The Minister for Business and Employment Ged Nash and the Minister for Skills, Research and Innovation Damien English have welcomed the introduction of the new rate of €9.15 for the National Minimum Wage. From Friday 1st of January, an estimated 124,000 workers will benefit from the increase of 50 cent in the minimum wage.
The change is the second increase to the National Minimum Wage introduced by the coalition government since coming into office in 2011. One of its first acts was to reverse a €1 per hour cut to the minimum wage introduced at the height of the financial crisis.
The inflation-busting 50 cent per hour increase, a 6% increase, followed the first report of the Low Pay Commission. No rationale was put forward by the commission, which in its report noted that consumer price inflation in the previous four years was 3.3%, while private sector earnings had increased by 3.3% in the same period. “In absolute terms, the minimum wage in Ireland is relatively high,” the LPC acknowledged.
The Low Pay Commission hike recommendation was opposed by three of the nine members. The trio, representing business interests, argued that the change of rate should be implemented no sooner than the second quarter of 2016.
They argued that that to implement the €9.15 an hour rate from 1 January 2016 would add unsustainable costs on retail and hospitality businesses at their worst period of the year. However, those concerns were ignored by Nash and his government colleagues.
USC Tinkering
The decision to approve the NMW increase drove much of finance minister Michael Noonan’s tinkering with the Universal Social Charge. Pre-Budget 2016, income under €12,000 per annum was exempt from USC. Once an individual moves above that level, they are taxed on the entire earnings. The appalling vista loomed of shop girls working 26 hours a week suddenly being moved into the tax net once the new NMW was implemented.
So Noonan raised the USC threshold to €13,000. For the same NMW-related reasons, Noonan cut the entry-level USC rates from 1.5% to 1.0% and from 3.5% to 3.0%, as well as raising the new 3.0% threshold to €18,668.
Minister Nash (pictured, right, with English) said: “Alongside USC and PRSI cuts announced in the budget, a single person working full-time on the minimum wage will see an annual boost to their income of €708 per annum or €14 a week. A married couple with a single income will be €911 better off per year, or have €18 euro a week extra in their pockets.”
At the moment, a person who earns €352 week pays no PRSI. If they earn a euro above that level they become liable for an annual PRSI payment of €733. From January 1, a PRSI taper relief commences at income of €352.01 per week and tapers out as income reaches €424 per week.
In tandem with the pay increases, employer PRSI thresholds are being adjusted from January 1 to ensure that the increased PRSI burden on minimum wage employers is ameliorated to a limited extent.
The pay rise that the government is claiming credit for is of course being paid for by employers.
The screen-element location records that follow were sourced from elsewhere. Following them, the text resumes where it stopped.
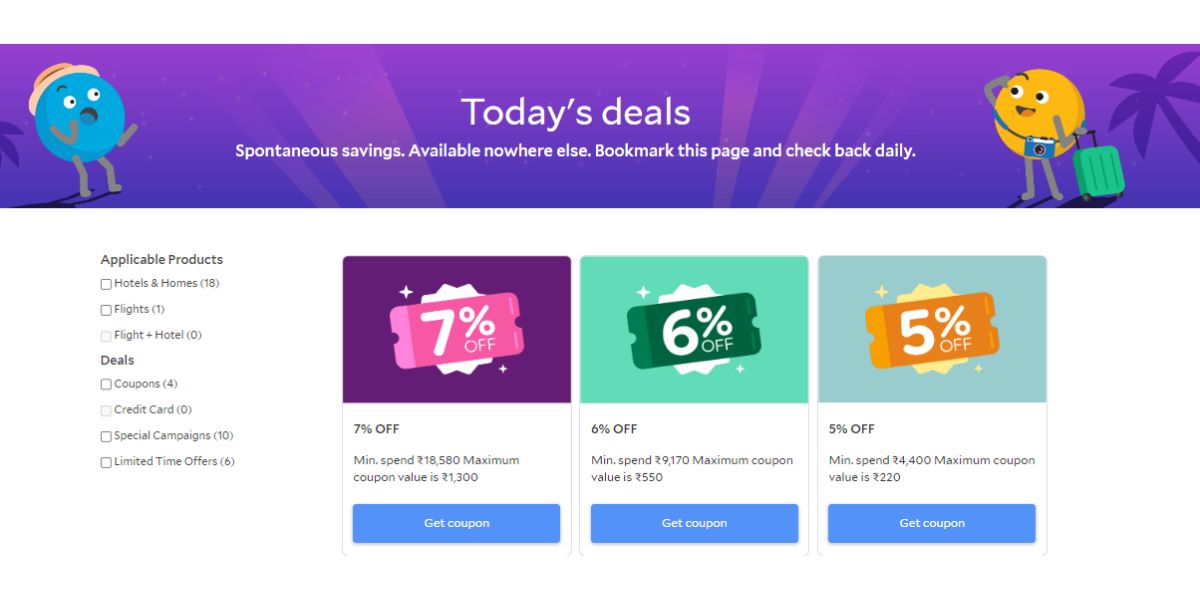This screenshot has height=600, width=1200.
Task: Enable the Coupons deals filter
Action: point(105,384)
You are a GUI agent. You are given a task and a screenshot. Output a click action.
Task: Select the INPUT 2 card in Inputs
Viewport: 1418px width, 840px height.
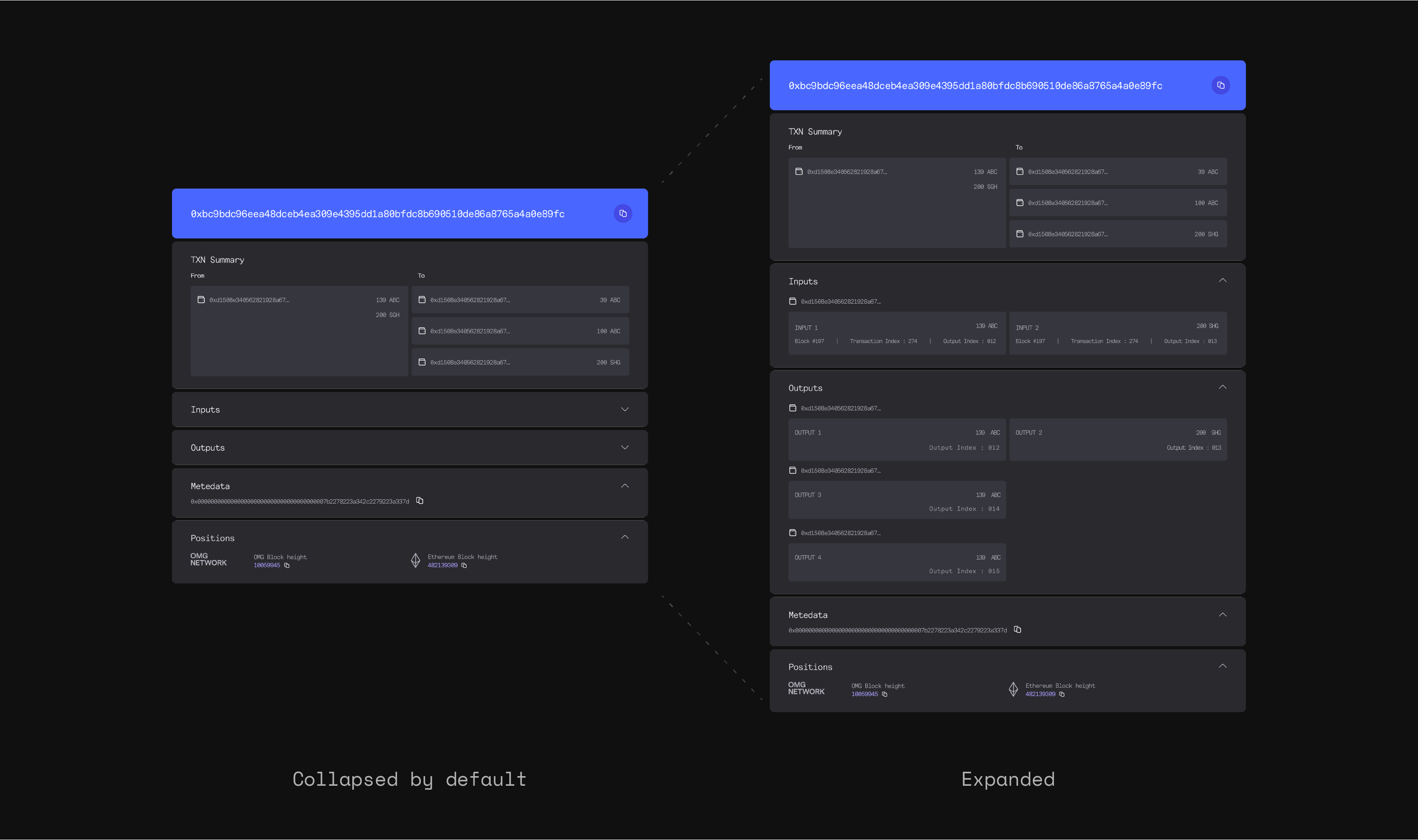coord(1118,334)
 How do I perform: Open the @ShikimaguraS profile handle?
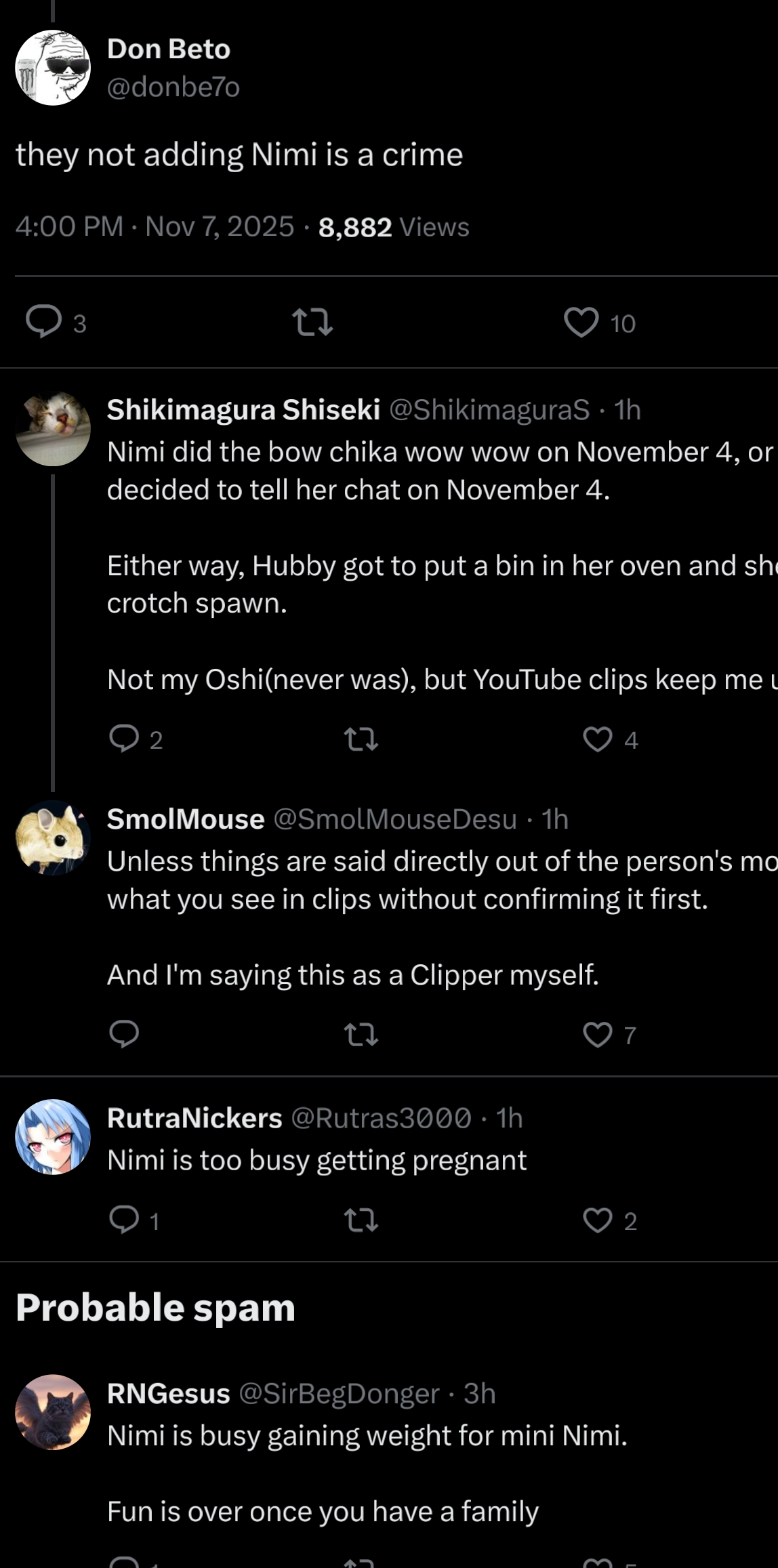489,410
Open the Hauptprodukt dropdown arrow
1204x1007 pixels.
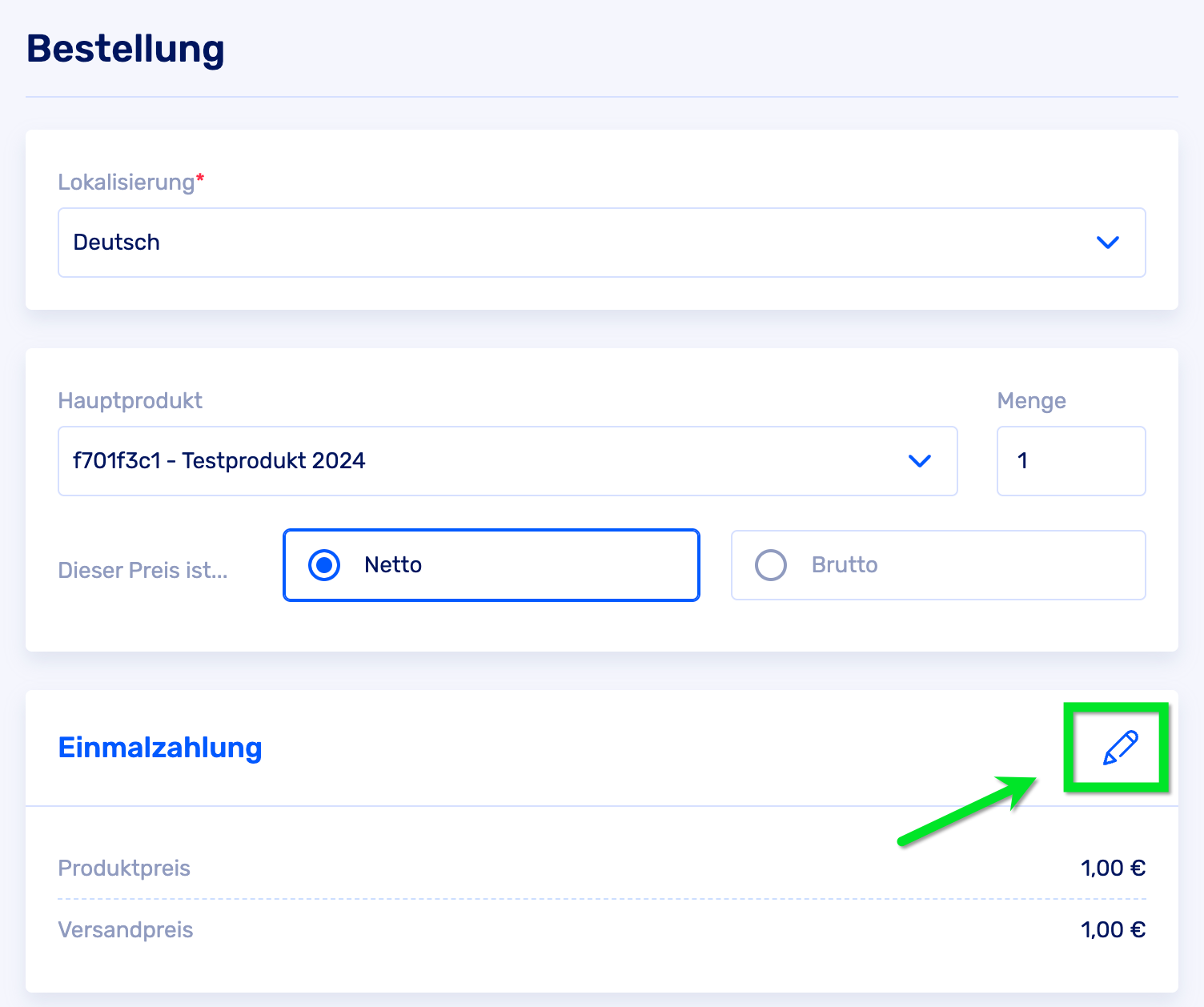click(920, 461)
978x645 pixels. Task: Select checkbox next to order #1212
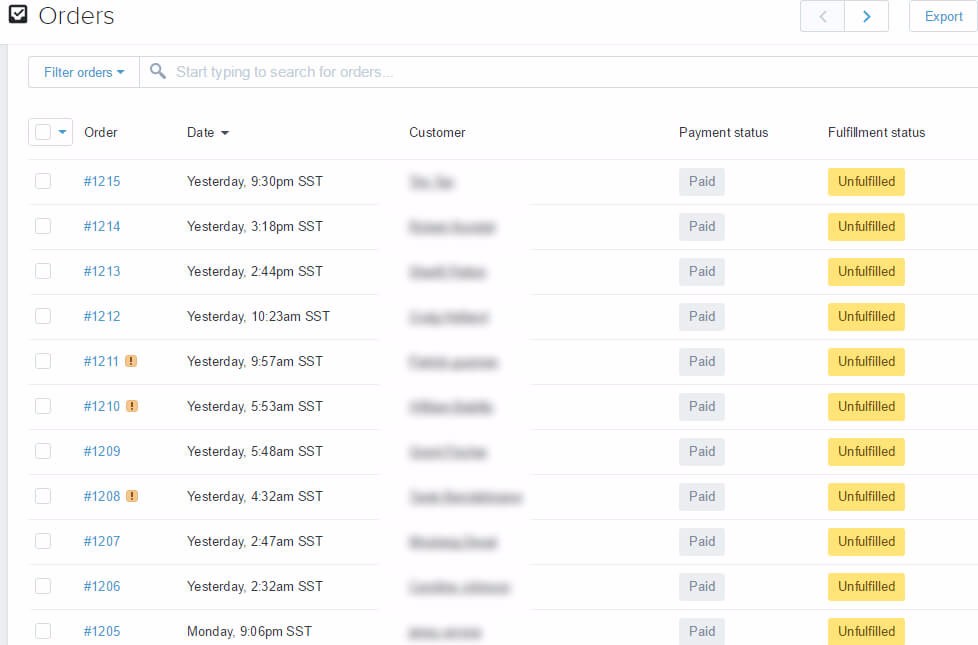(43, 316)
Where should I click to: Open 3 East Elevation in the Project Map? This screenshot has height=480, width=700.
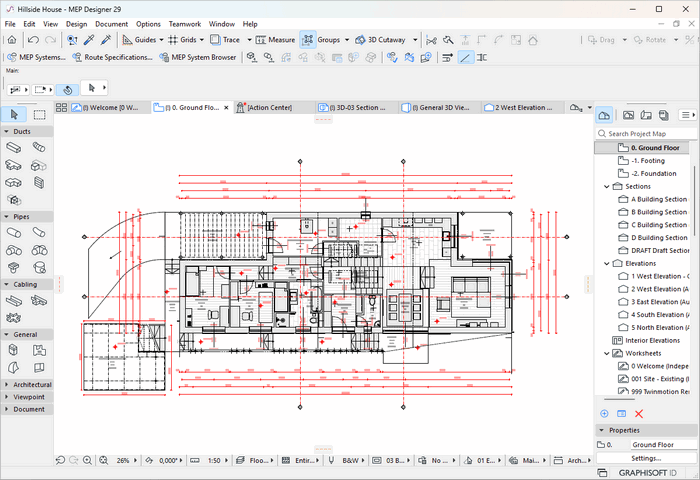click(658, 301)
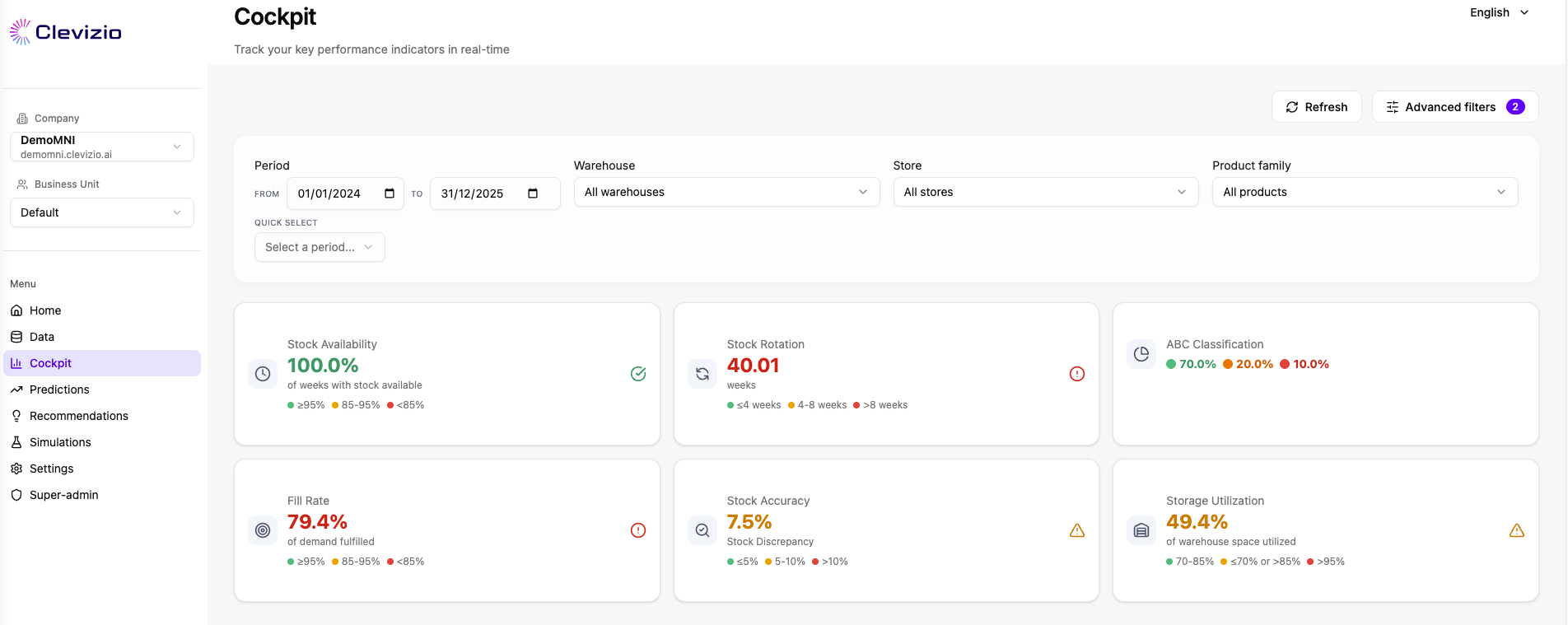1568x625 pixels.
Task: Click the red alert icon on Stock Rotation
Action: (x=1076, y=374)
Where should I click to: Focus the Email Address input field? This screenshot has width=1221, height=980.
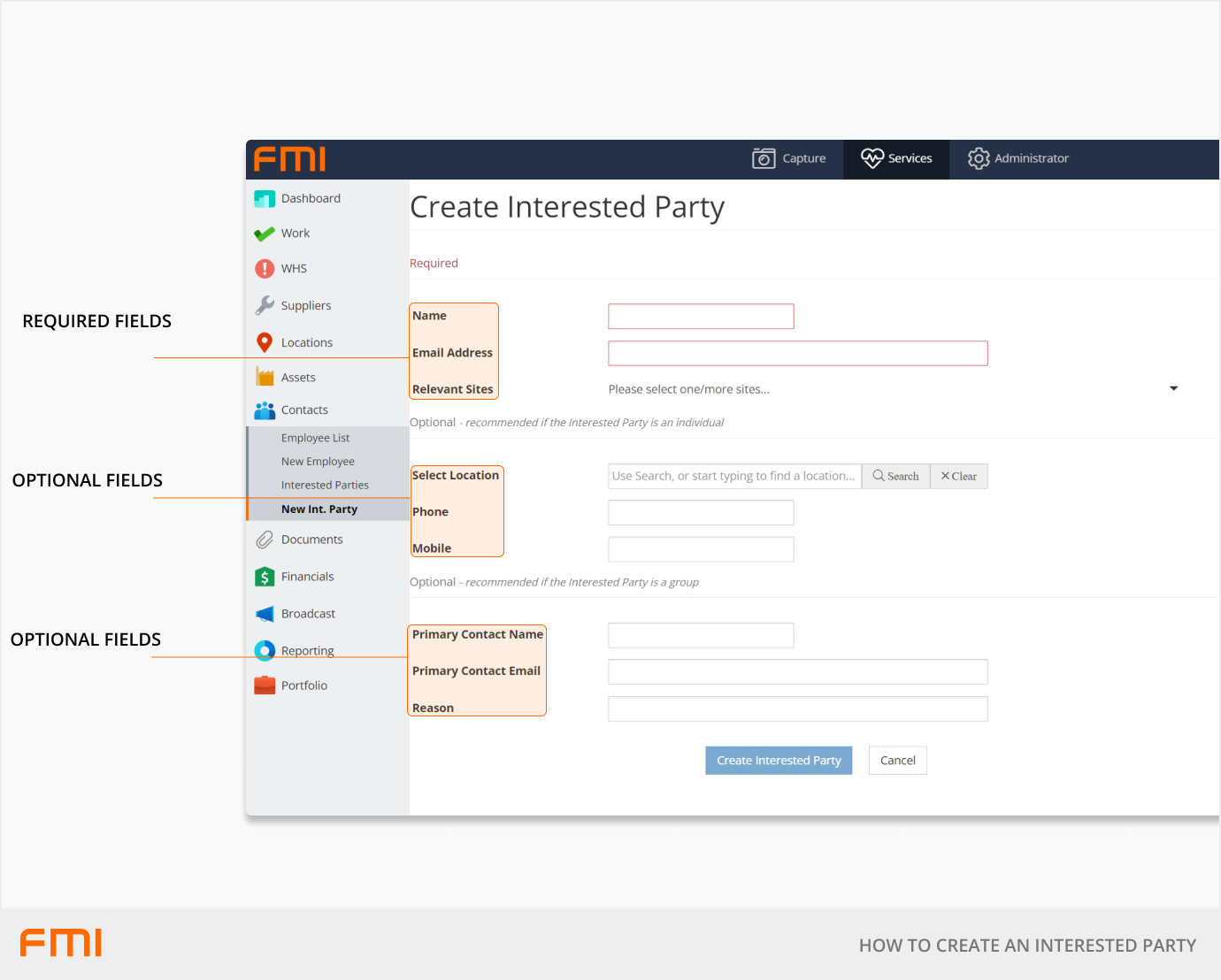pos(797,354)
For example, take the case of an individual currently working a 39-hour week on the minimum wage, for a gross annual income of €17,542.
The NMW increase will raise their salary by €1,014 to €18,556. Due to the increased wage, their income tax deduction will increase by €203 and their PRSI by €160. Those deductions are offset by a €58 USC reduction, for a net gain to the Exchequer of €305.
The end result is a net gain for the employee of €708 while the employer is out of pocket for the €1,014, plus €86 paid to the Exchequer in employer’s PRSI. Effectively in this NMW-raising process, the employer is pilfered and the spoils are split two-thirds/one-third between the worker and taxman.
Employer groups have cautioned that the increase in the NMW will lead to fewer new jobs in 2016. Oonagh O’Hagan, managing director of the Meaghers pharmacy chain in Dublin, commented: “The extra employment cost means that retailers won’t bring on additional jobs. I know of several retailers who would have ramped up seasonal sales staff ahead of Christmas just didn’t take them on because they were budgeting for the extra payroll cost they face in the new year.”